* _PROBLEM STATEMENT_: Below are some records. Write out the lines from the one containing "Toggle the Drop shadow checkbox" to the last line, word for word, leaving out pictures.

* _SOURCE RECORDS_:

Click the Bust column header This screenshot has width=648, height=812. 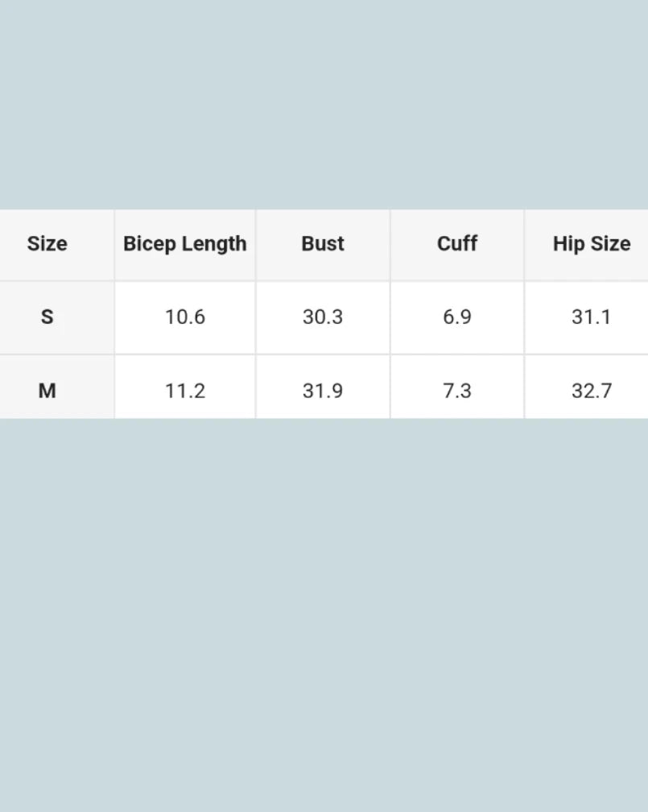click(323, 244)
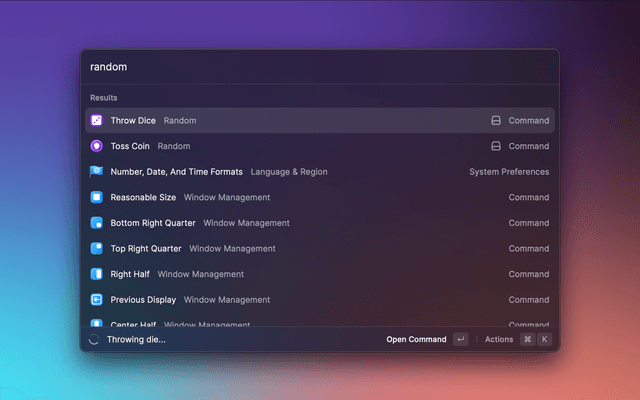Click the Bottom Right Quarter icon

coord(97,223)
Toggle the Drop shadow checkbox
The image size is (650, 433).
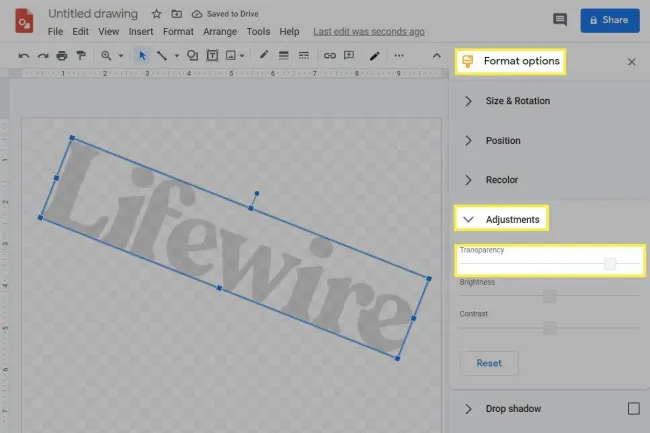[x=632, y=408]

* _OUTPUT FOR THIS TASK_:
Toggle the Drop shadow checkbox
The image size is (650, 433).
[x=632, y=408]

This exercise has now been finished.